- _EXERCISE INSTRUCTIONS_
In the listing below, locate the line containing "1080x728 pixels." and copy it and every line after it through the end, exactly as written, leaving out any pictures.

- _DATASET CONTENT_
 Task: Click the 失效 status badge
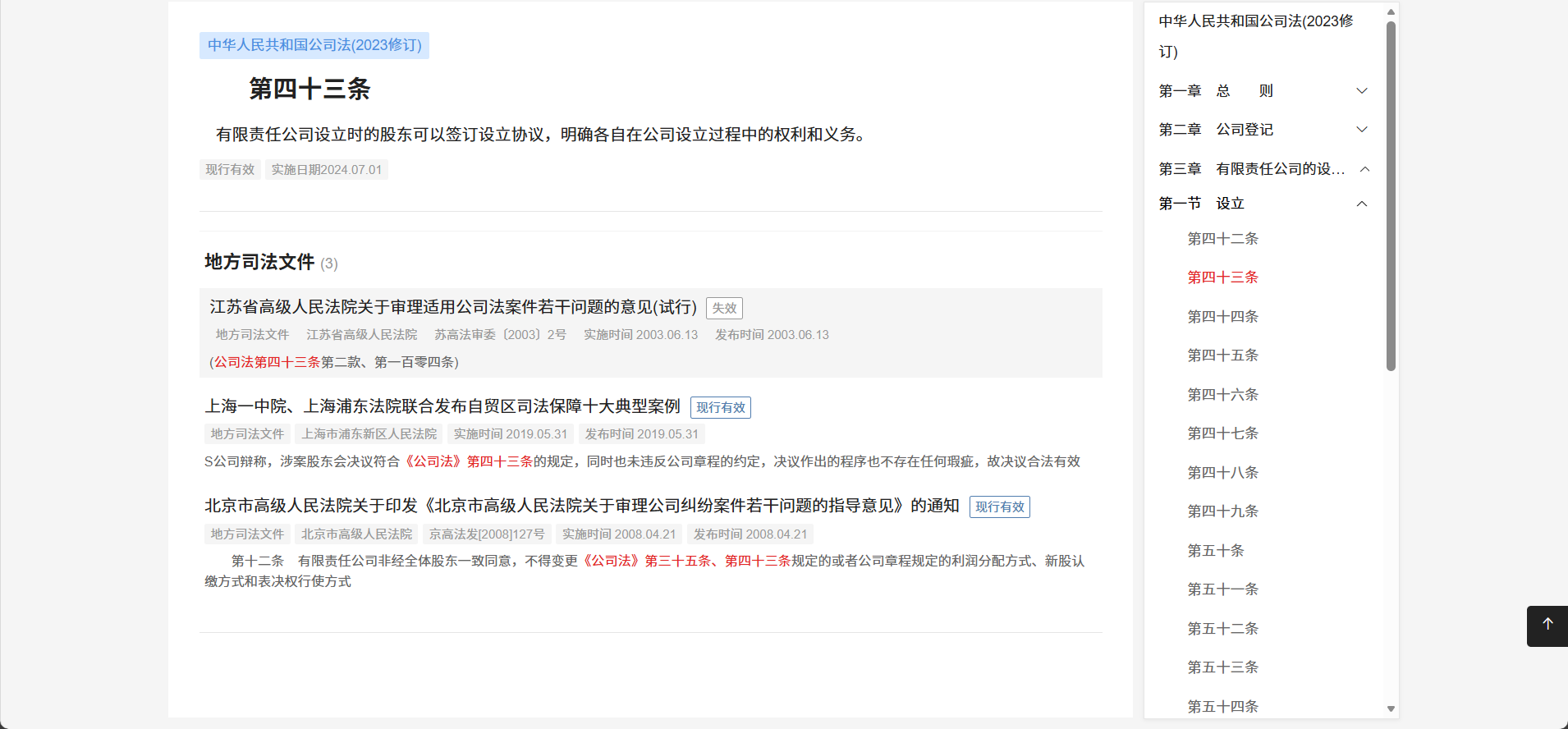tap(724, 308)
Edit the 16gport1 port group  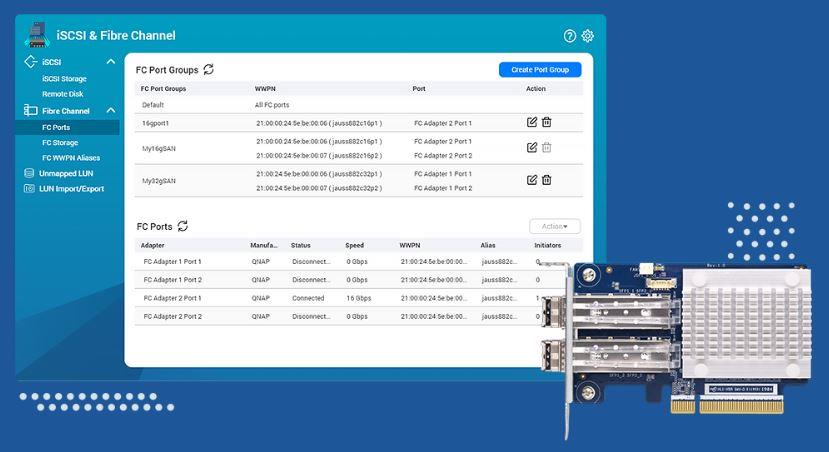click(x=532, y=122)
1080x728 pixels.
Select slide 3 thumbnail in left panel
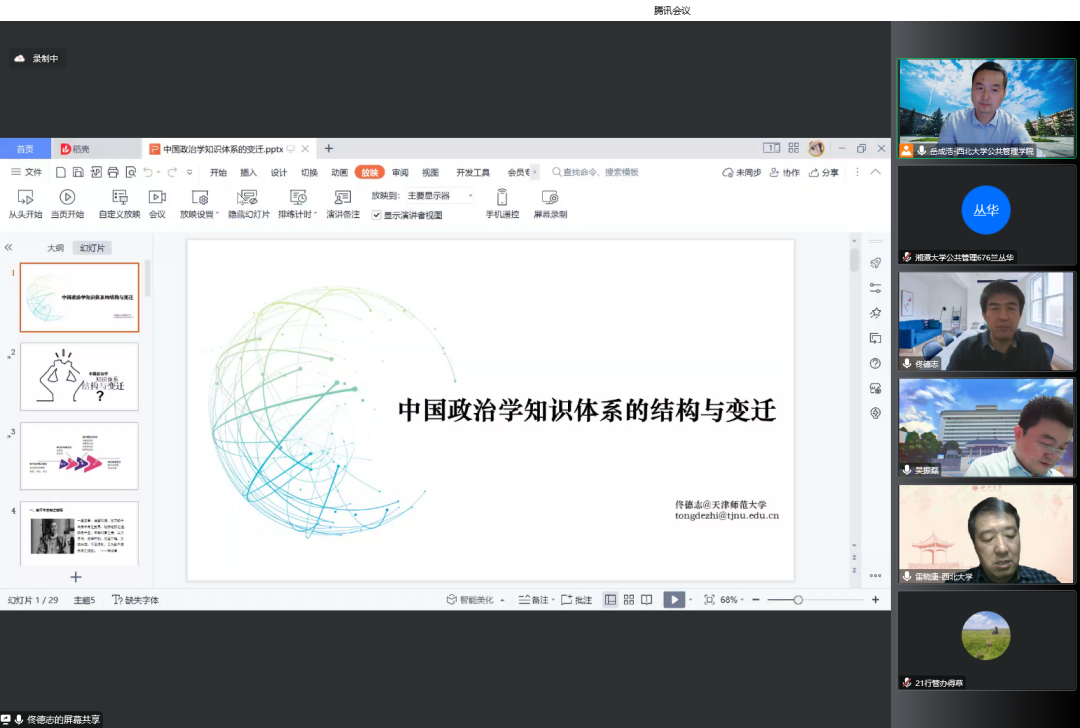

- _COMPLETED EXERCISE_
1080x728 pixels.
Select slide 3 thumbnail in left panel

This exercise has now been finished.